Christmas fruit cakes are a shelf-stable treat not like any other. Whether you are a fruit cake hater or a fruit cake connoisseur, it is interesting to learn the reasons this holiday dessert may outlast your grandchildren.
The reason for longevity may all come down to the ingredients found in Christmas fruit cakes. Fruit cake is well known to be quite a dense dessert. Not like other cakes, it is packed full of previously preserved ingredients, such as candied or dried fruits and nuts.
Dry ingredients such as these do not provide the moisture necessary for microorganisms to reproduce. This prevents bacteria from forming on the fruit cake.
Another major factor in the preservation of Christmas fruit cakes is the alcohol that they contain. With plenty of alcohol used in the making of the cake, it will stay good on the shelf year after year.

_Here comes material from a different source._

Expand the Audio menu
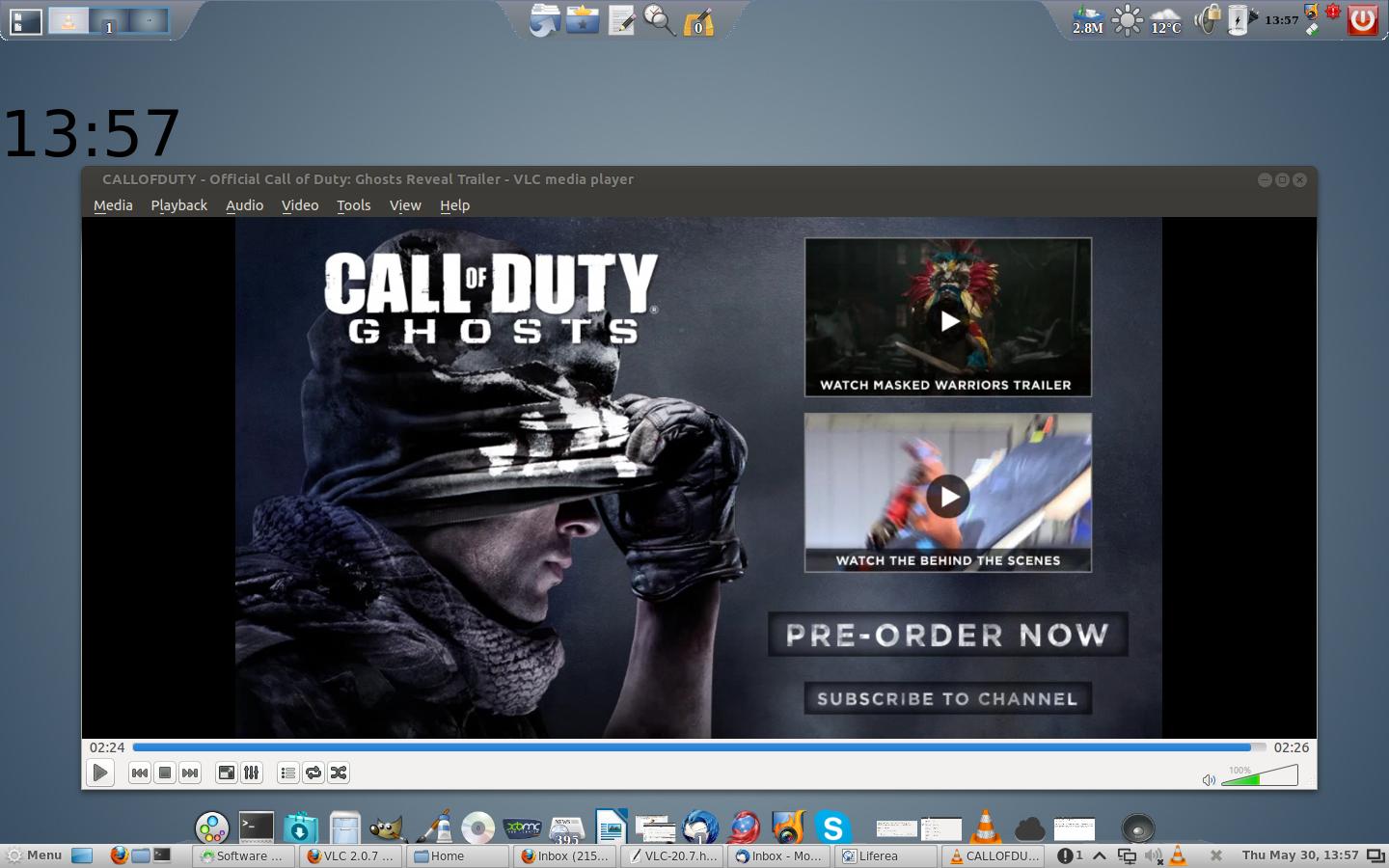 (x=244, y=205)
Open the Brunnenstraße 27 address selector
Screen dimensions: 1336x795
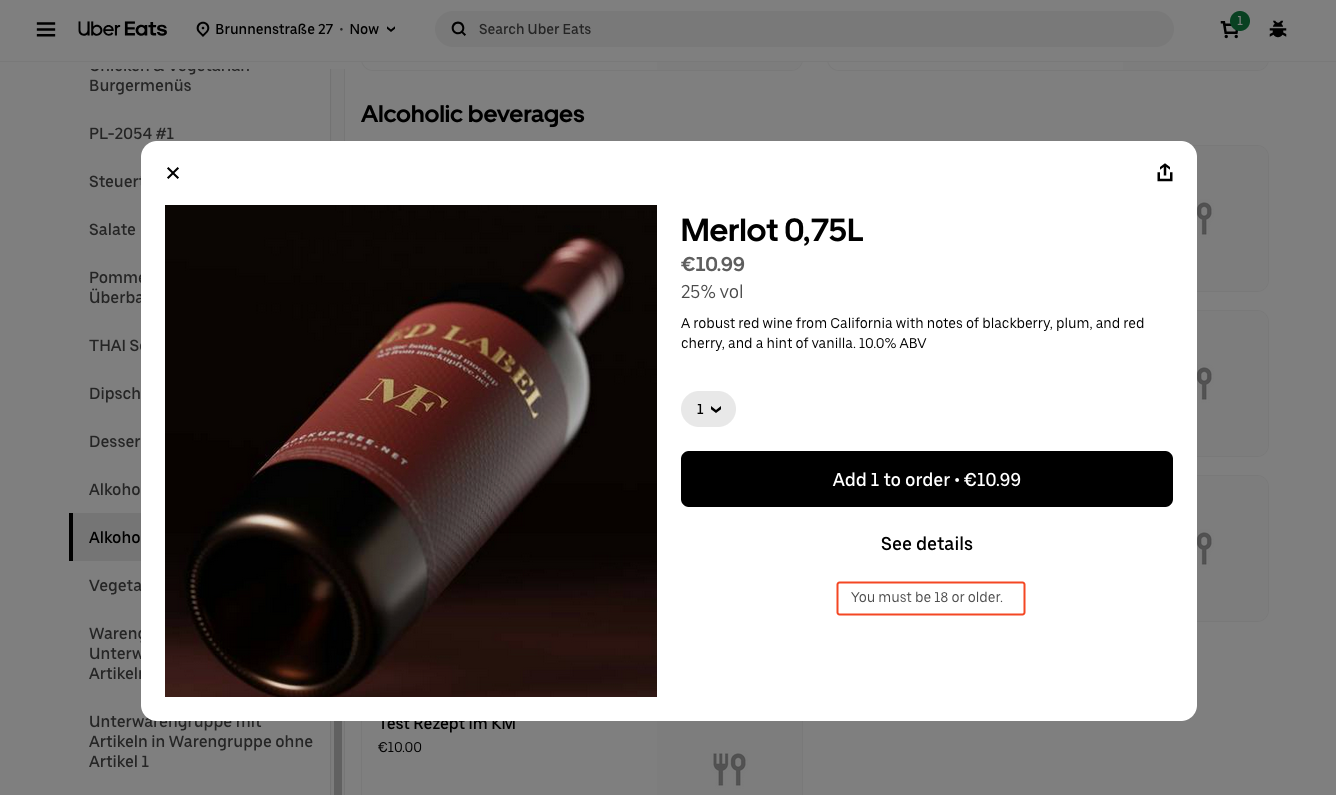274,29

As soon as the fruit cake is cool, the baker wraps it in cheesecloth that has been soaked in liquor, such as rum or brandy. Then the fruit cake is stored in an airtight container. Therefore, yeast and mold will not be able to grow on the surface of the cake. In addition, the cake will remain moist and delicious.
Better with Age
Many people agree that not only is it possible for a Christmas fruit cake to remain unspoiled for long periods of time, but it is even better that way. Fans of the holiday dessert believe in letting the cake sit for several months, or even years.
The skins of the fruit contained in the cake contain biomolecules, which are known as tannins. Tannins are the same compounds popular for enhancing the flavor of aged red wine. The longer the tannins are allowed to sit in the fruit cake, the deeper and more complex the flavor will become.
The ideal time to let Christmas fruit cakes sit varies depending on who you ask. However, most recommend eating the cake within two years.